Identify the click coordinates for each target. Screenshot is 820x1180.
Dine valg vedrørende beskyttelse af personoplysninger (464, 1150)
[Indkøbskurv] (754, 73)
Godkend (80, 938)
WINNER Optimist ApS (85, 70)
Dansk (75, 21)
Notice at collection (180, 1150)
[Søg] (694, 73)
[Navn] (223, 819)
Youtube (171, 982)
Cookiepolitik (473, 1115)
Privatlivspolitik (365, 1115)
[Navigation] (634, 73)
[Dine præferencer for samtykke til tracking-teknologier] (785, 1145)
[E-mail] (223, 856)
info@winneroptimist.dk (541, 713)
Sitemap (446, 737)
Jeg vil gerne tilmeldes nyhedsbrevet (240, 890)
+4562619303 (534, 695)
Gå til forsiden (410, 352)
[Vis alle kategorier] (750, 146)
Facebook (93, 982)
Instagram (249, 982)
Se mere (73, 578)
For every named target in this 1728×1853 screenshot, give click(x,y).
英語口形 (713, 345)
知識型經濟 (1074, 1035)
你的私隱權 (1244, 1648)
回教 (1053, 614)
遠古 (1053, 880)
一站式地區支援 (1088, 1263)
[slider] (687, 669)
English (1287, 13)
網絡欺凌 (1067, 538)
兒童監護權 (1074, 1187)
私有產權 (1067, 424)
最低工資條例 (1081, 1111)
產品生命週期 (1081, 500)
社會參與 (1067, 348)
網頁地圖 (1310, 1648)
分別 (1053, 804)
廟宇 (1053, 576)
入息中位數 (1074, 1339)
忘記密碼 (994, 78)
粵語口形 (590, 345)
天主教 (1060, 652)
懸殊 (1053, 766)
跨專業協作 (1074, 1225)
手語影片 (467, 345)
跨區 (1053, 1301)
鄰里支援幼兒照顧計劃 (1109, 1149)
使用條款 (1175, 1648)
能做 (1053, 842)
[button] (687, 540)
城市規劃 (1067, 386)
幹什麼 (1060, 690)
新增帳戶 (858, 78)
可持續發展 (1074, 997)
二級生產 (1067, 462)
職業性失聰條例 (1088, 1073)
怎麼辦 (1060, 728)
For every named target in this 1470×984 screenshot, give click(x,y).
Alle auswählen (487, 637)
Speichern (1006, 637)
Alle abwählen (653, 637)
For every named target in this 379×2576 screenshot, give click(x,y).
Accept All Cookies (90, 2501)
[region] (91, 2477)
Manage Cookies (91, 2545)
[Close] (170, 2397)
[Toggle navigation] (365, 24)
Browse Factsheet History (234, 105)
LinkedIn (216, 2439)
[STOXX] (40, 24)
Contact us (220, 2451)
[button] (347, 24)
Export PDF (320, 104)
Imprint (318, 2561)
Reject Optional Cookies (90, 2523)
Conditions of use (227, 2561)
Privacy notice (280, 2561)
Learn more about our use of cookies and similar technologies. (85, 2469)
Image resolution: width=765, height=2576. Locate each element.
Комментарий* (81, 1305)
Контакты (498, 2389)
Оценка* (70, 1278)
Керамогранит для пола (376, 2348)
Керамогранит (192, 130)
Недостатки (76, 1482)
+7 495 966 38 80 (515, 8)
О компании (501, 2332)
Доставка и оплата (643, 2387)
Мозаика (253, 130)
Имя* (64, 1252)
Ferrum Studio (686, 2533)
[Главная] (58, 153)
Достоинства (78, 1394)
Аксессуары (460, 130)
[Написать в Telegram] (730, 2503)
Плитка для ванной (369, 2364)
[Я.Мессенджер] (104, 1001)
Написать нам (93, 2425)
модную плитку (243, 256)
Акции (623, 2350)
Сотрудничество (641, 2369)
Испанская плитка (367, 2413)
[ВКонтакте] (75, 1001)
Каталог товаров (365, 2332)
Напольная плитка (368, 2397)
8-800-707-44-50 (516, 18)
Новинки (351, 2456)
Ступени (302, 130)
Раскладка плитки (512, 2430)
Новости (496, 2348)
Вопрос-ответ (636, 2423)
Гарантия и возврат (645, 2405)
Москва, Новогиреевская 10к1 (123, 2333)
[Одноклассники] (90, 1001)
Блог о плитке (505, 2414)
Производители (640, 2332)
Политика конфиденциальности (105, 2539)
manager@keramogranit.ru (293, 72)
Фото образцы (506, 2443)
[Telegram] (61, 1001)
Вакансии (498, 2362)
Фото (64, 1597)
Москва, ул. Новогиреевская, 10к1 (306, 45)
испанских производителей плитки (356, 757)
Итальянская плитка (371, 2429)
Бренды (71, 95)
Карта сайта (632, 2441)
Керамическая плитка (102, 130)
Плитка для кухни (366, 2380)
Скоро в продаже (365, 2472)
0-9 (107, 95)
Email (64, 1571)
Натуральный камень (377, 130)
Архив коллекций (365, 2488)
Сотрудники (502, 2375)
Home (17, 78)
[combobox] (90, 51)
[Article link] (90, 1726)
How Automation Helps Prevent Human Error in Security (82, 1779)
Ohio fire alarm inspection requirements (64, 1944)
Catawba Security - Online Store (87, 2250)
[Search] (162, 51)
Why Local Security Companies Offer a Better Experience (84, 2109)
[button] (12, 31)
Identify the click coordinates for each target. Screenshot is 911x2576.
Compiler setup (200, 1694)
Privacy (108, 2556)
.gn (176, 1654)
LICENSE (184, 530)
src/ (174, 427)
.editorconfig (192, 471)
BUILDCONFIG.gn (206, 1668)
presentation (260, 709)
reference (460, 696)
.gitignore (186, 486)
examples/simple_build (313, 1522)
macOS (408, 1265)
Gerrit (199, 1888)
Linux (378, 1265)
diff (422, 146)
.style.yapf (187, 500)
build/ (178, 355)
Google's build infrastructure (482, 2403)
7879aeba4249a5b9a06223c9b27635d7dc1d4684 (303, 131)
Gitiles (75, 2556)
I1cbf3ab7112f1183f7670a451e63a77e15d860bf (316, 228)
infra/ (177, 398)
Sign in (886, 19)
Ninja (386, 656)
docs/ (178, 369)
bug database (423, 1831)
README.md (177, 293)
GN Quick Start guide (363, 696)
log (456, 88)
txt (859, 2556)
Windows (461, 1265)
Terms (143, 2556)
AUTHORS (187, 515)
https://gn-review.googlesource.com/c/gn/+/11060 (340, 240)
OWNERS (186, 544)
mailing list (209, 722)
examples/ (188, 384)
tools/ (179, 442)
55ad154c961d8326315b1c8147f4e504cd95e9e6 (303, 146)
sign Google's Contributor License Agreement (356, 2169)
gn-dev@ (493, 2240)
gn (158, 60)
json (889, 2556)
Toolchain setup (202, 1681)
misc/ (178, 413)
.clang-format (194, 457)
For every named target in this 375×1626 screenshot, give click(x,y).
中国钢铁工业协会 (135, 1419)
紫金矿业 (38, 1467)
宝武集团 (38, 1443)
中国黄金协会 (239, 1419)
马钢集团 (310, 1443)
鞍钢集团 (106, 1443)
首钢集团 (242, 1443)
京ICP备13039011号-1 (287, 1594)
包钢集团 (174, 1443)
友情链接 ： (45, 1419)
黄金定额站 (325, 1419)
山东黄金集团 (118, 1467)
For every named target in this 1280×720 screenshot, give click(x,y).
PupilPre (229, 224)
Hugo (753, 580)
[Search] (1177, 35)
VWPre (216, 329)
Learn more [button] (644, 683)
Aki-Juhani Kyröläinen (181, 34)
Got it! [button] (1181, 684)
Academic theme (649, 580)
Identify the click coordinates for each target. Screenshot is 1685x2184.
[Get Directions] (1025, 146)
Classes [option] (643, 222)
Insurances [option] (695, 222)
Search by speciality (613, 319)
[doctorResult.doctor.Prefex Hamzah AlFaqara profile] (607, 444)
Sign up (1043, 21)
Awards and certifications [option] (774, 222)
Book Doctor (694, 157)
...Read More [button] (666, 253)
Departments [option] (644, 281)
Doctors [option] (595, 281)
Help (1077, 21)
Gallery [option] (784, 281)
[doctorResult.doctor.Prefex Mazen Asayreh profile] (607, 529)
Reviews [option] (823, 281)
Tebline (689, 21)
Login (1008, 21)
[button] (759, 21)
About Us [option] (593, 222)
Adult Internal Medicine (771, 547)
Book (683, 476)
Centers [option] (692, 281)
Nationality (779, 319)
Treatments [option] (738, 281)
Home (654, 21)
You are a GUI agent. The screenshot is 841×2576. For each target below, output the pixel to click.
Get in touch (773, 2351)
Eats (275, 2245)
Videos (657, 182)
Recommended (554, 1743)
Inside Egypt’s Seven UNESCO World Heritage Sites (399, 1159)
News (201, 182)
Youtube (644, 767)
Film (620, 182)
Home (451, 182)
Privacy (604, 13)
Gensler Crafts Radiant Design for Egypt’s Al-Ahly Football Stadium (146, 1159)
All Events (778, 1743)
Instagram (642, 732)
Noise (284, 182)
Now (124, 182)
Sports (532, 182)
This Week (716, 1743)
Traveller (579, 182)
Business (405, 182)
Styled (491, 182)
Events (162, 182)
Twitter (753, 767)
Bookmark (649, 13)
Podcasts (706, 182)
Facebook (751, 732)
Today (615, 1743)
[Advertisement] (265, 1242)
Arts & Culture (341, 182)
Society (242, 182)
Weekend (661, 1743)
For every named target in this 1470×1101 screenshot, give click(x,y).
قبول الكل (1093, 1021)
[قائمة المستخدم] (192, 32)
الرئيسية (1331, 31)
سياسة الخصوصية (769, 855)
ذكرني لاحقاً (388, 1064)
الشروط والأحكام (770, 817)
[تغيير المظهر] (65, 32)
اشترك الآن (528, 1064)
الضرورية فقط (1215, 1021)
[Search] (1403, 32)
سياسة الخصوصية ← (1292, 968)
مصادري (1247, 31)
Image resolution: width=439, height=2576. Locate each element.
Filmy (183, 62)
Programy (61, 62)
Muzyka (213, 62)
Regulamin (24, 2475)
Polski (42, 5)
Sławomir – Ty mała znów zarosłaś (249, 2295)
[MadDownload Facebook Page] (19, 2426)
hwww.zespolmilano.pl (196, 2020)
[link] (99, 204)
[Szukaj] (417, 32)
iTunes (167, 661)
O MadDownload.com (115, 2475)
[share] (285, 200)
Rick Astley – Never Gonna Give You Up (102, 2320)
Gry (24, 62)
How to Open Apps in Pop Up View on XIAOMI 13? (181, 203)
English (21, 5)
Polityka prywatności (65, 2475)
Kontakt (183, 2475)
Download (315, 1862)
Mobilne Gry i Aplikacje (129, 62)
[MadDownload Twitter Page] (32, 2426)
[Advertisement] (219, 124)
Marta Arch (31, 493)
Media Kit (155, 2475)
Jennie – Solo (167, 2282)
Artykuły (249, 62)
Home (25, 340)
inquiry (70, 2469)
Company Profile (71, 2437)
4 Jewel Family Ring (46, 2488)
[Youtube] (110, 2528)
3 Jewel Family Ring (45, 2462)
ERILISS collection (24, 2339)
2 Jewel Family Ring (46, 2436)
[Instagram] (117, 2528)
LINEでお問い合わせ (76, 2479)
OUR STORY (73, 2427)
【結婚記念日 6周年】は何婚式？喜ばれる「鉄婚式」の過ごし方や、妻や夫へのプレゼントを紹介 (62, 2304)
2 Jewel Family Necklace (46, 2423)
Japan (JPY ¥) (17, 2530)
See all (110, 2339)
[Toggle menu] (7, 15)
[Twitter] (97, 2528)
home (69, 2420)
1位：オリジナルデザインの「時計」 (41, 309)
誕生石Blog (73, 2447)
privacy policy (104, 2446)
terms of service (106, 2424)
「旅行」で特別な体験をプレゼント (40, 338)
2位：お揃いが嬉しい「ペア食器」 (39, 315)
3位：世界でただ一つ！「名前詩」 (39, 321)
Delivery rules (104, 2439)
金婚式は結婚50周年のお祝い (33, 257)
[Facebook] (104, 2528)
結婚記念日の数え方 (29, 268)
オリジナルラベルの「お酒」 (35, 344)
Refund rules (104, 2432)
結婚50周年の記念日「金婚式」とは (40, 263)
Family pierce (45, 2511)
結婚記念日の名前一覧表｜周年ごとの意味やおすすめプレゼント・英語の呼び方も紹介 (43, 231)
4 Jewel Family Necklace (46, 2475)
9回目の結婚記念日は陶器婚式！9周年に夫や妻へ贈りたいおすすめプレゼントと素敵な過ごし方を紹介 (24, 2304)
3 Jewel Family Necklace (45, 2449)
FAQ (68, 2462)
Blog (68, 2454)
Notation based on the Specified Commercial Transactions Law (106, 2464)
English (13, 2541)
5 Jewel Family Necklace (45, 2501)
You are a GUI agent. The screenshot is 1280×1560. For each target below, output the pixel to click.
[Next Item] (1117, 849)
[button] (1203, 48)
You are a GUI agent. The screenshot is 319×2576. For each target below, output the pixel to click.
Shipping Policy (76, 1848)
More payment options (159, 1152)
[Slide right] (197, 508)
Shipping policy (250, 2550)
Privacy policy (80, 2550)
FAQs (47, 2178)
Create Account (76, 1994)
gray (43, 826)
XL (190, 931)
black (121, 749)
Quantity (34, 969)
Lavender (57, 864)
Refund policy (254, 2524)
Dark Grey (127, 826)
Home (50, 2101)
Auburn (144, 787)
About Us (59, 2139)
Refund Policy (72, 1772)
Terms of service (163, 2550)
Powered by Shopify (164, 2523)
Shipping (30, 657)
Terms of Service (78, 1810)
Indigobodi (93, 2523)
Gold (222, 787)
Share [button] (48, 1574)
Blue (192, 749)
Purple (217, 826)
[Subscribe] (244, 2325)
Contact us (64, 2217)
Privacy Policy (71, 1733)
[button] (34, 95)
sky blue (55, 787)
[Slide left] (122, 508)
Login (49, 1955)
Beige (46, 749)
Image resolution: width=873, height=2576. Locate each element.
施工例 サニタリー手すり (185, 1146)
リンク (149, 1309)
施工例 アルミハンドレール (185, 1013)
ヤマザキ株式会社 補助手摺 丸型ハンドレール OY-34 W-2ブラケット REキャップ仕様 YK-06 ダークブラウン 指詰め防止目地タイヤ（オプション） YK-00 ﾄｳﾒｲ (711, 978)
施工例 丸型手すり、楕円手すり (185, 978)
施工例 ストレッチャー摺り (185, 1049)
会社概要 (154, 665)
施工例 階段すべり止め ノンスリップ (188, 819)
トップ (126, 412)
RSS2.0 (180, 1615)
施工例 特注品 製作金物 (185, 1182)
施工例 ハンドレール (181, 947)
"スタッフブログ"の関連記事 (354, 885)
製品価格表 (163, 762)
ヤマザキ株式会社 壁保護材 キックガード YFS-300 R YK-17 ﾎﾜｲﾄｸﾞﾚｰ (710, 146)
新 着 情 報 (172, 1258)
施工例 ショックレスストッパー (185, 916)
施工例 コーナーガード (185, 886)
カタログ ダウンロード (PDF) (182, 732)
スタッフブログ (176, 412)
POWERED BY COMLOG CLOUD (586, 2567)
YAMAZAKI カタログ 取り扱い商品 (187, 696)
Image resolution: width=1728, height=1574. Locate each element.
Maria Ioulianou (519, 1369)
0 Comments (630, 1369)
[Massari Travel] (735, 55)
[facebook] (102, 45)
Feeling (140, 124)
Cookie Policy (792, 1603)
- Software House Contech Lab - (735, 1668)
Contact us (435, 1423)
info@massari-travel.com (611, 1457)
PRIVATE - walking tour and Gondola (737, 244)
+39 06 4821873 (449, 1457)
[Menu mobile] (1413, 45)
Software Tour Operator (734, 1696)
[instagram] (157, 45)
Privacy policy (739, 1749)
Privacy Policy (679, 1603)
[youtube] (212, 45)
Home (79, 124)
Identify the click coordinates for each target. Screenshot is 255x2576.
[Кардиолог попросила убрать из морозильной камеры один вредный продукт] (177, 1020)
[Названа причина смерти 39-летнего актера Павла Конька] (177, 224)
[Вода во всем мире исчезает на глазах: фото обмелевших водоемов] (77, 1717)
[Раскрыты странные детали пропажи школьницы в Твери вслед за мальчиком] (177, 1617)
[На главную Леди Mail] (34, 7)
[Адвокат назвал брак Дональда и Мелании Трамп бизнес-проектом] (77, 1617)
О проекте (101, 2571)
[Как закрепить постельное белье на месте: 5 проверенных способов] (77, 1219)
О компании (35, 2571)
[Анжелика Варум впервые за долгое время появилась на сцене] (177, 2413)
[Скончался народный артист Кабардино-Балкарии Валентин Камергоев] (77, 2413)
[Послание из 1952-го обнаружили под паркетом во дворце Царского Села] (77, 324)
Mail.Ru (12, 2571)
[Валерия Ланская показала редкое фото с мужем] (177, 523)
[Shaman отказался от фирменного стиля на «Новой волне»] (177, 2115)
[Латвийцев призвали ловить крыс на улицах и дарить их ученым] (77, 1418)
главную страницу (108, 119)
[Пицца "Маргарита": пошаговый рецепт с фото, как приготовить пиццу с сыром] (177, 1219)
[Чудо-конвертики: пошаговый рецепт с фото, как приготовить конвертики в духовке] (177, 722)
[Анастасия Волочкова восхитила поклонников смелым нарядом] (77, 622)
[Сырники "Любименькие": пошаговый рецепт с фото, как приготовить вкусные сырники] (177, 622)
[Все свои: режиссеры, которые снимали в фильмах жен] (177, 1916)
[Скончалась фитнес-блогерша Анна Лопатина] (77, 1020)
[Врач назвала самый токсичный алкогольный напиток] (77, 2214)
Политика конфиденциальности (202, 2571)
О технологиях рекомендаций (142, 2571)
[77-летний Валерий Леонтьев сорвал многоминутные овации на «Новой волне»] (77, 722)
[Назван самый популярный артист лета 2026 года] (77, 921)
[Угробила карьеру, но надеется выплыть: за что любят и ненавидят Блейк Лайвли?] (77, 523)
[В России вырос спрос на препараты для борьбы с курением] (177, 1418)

> **PROBLEM TO SOLVE**:
From the line containing "[Назван самый популярный" down to the last line of the data, transcribe every line exactly; nothing else should appear.

> **YOUR SOLUTION**:
[Назван самый популярный артист лета 2026 года] (77, 921)
[Угробила карьеру, но надеется выплыть: за что любят и ненавидят Блейк Лайвли?] (77, 523)
[В России вырос спрос на препараты для борьбы с курением] (177, 1418)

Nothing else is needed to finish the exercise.